I first met Stephen after the initial prognosis sent me spiraling. He listened intently as I spilled my story, then calmly crafted a long-view roadmap protecting assets for me and my family. Of course, we prayed I'd defy dire predictions. However, building contingency foundations brought comfort as I faced an unknown future. Futures are always unknowable, but having a doctor tell me, "Martin, you have cancer, and it is very serious," increased worry and stress by an order of magnitude. Yes, a doctor said that, though he isn't my doc anymore.
What unfolded was a miracle - more than a decade later, I'm still thriving thanks to clinical heroes like Dr. Byrd, who constantly outsmart my mutating leukemia with inventive new therapies. Yet treatment guzzles scares resources such as time and money. Medical journeys will likely drain over $20K out-of-pocket this year alone. If I had done the math for the last eighteen years, we would need to add a zero.

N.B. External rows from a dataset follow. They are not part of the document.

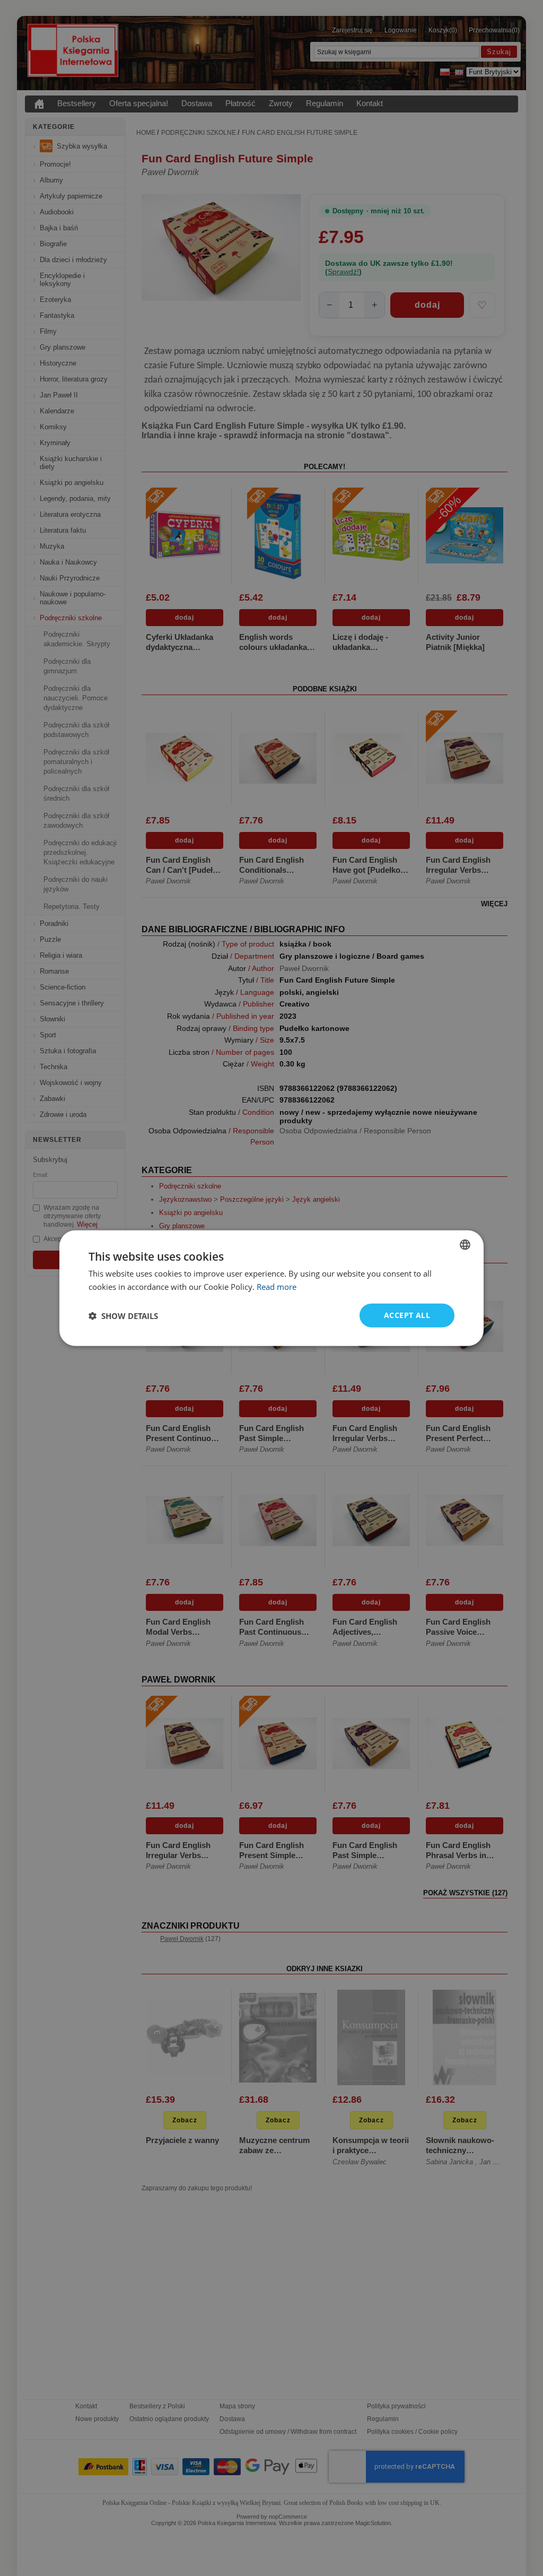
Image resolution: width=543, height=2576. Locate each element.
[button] (123, 1315)
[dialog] (271, 1288)
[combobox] (465, 1244)
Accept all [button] (407, 1315)
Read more (276, 1286)
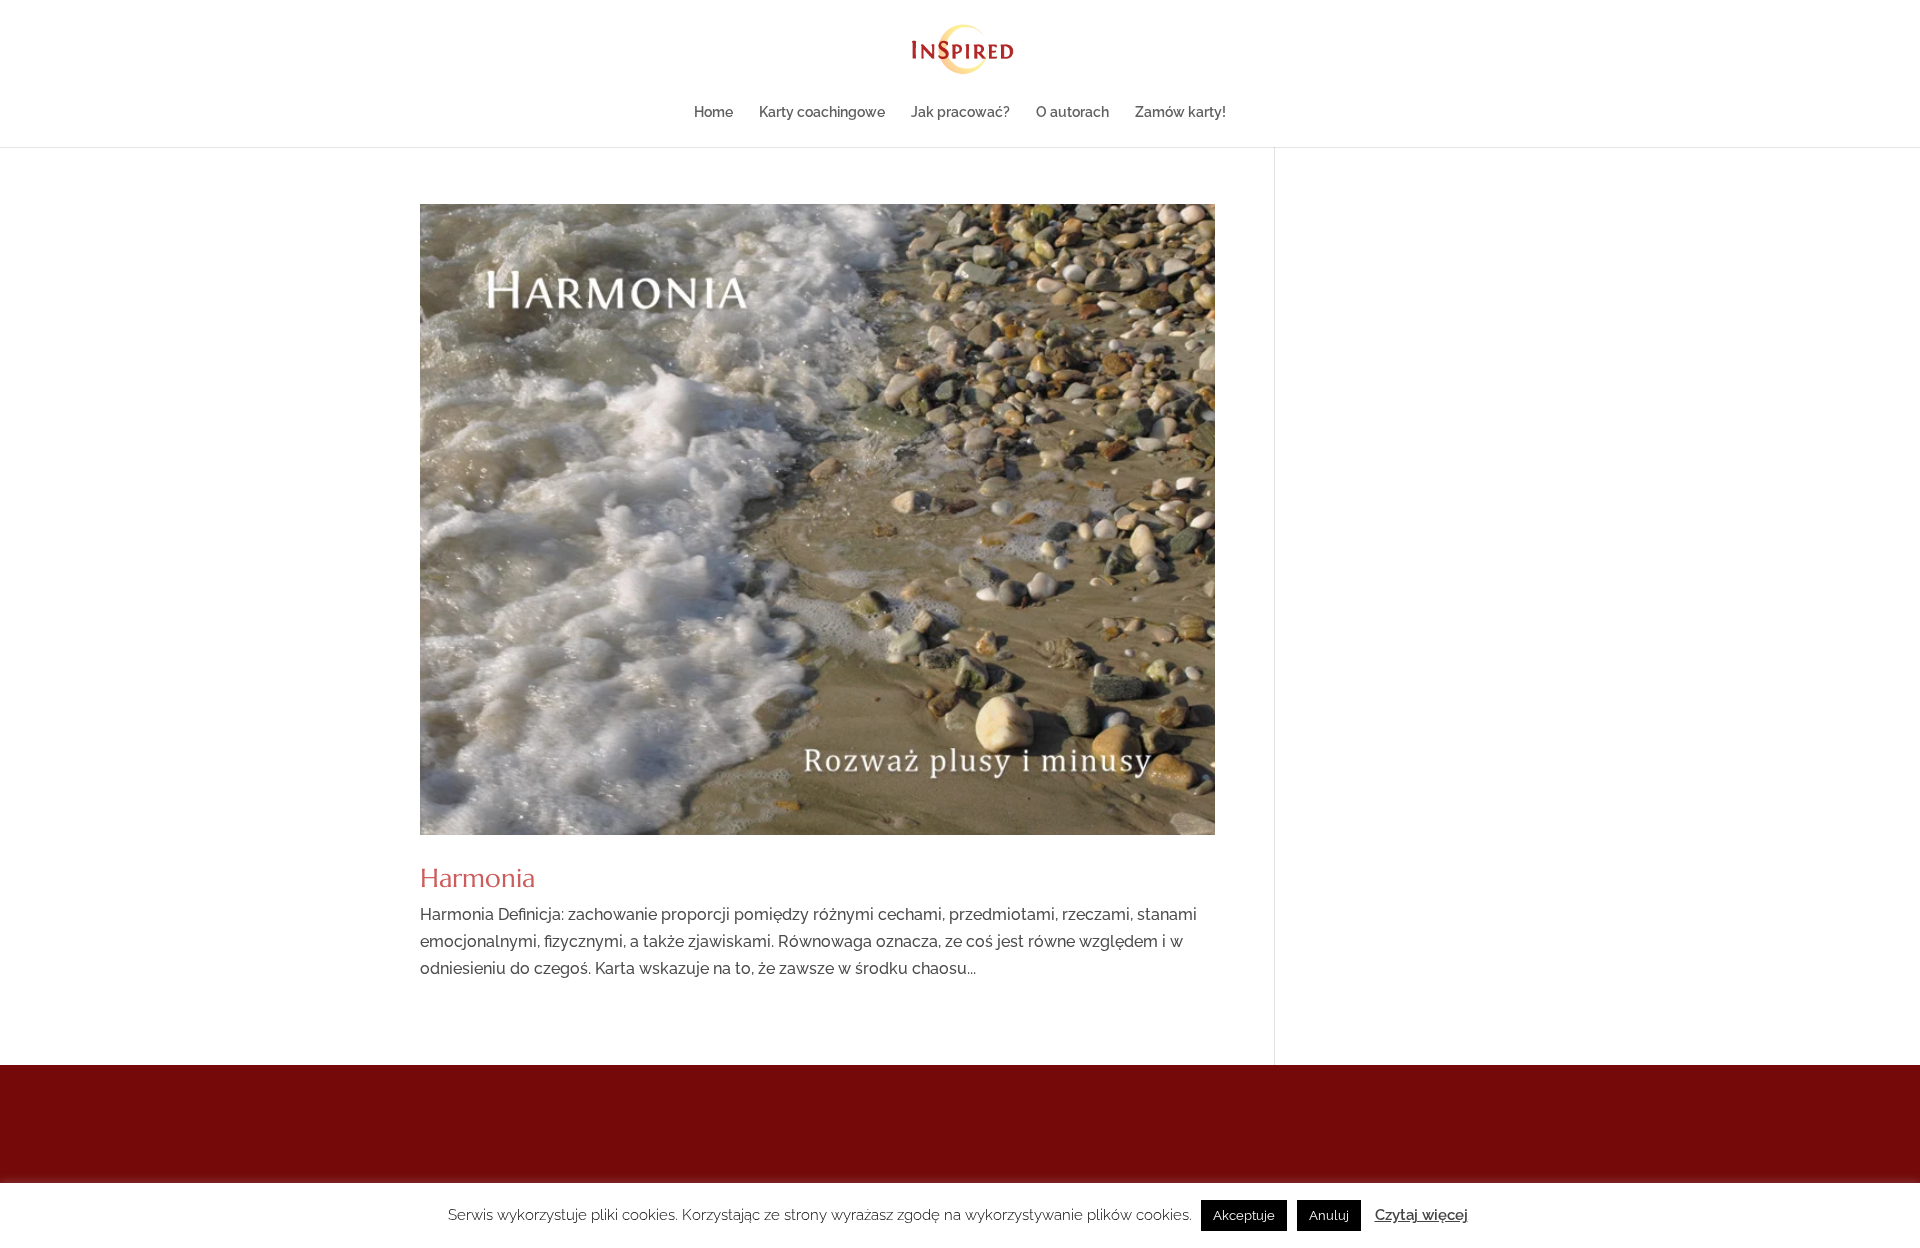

Having weathered earlier storms, Stephen reconfigured my finances to fund fighting for decades more if science and God allow. He keeps adjusting course so I can defy the odds and do what I love, such as creating a collection of North Carolina artists called Cancer. Throughout the turbulence, his wisdom and empathy moves me forward.
Compassionate collaborators make healing possible. While caregivers and researchers save physical lives, advisors like Stephen saved my financial future. Together, they lift frightening new burdens so we cancer patients like me walk on. I'm here thanks to their service. My humble mission is to pay that miracle forward before my watch stops. Thanks, Stephen and Truist, for making my life possible.